Create service account
Select “Create new service account” on the top. A form will guide you through the next steps. Provide a service account name. Add something which could be remembered. For instance the name for the service you are providing access for. Leave the ID as is and give a good remarkable description.
In the second step, choose a role. The role determines a certain access right. We will change it later, to the required ones. Choose “Project/ Editor” or something with fewer access rights. Click on done and you have successfully created a new service account.
Your new account shows up in the list as your first service account or between already existing ones. Validate the name and the description. On the far right, you see the thee three action dots. Click on them and select “Create key”.
A modal shows up and provides two options, two key types. The JSON format or the P12 format. At this stage, you should know which key is required for your third-party application access.
The P12 format is a binary archive file format for storing many cryptography objects as a single file.
The App Store Manager accepts a JSON key file only!
In our example, we create a JSON key file and download it to our hard drive. Take the file and store it somewhere safe. We will require this file within our third-party application.
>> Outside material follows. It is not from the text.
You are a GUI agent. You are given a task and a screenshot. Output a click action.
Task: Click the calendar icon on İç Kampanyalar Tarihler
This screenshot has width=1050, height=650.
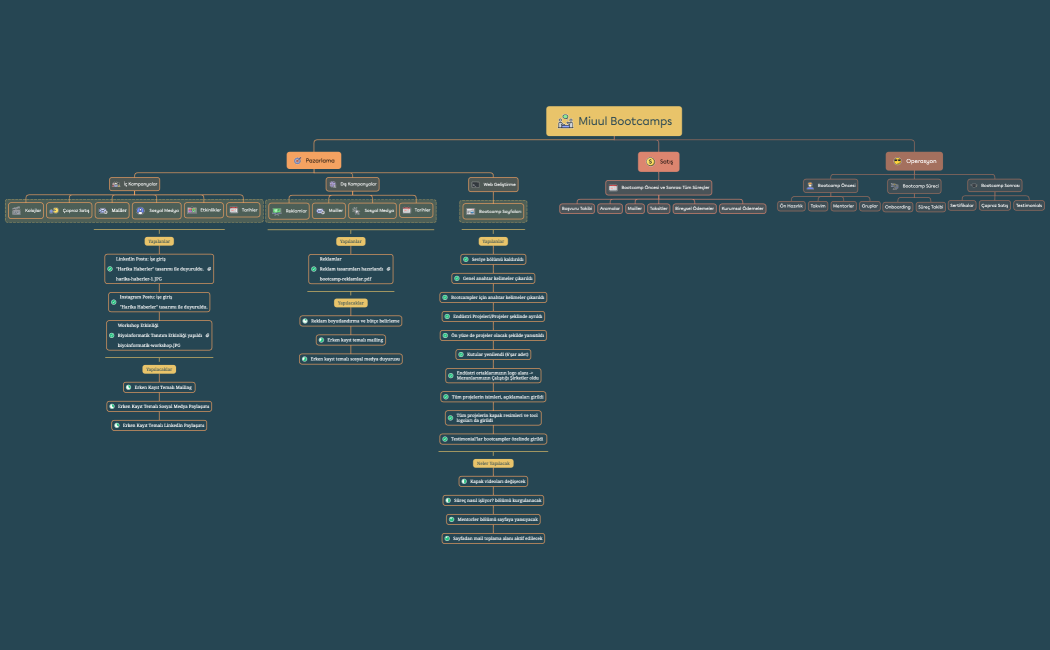[233, 210]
When you are done, close this tab or window and navigate back to the Google Play Console.
Service account overview
Click on “done” and you find the previously created service account within the service accounts list. If required press “F5” for a browser refresh or reload the page in a different way.
Choose “Grant access” in the middle of the line which belongs to the created service account. Now it is time to configure API access or respectively permissions on individual apps.
Navigate to the first tab “App permissions”. Here you choose one or more apps for which the service accounts get access. Select only the required ones. Press “Apply”. A modal will show up and allow you to modify some permissions but not all of them. This is because we have to modify the global service account permission first. Close the modal and navigate to “Account permissions”.
It is a good idea to remove all global permissions and to set the service account access rights for each app individually. This way no unwanted authorizations creep in.
Remove all checkboxes and switch back to the “App permissions” tab.
Set access permissions
Once again select the app for which you want to assign rights. The App Store Manager requires the following access rights wor work properly:
- View app information (read only) – to access and download metadata for import
- Edit and delete draft apps – to upload metadata and screenshots
- Manage store presence – to upload metadata and screenshots
Others are not required.
Provide the result
Use the created key file (JSON) within your desired application. Sometimes you have to upload the whole file, in the App Store Manager, you provide only the content of the JSON file. Therefore open the file within your preferred editor (Notepad++, UltraEdit, or your standard OS editor) and copy the whole content with all brackets. By adding the JSON string we have successfully configure API access for the App Store Manager.
Configure API access to Google Play – conclusion
A few important notes on the storage and management of the service accounts and key files:
- Don’t provide more access rights than required
- Delete unneeded service accounts
- Don’t forget to remove access to applications you don’t require any more
- If you have “lost” a key file, remove the service account, and configure a new one
We have established third-party access to the Google Play Console and configured the required access rights.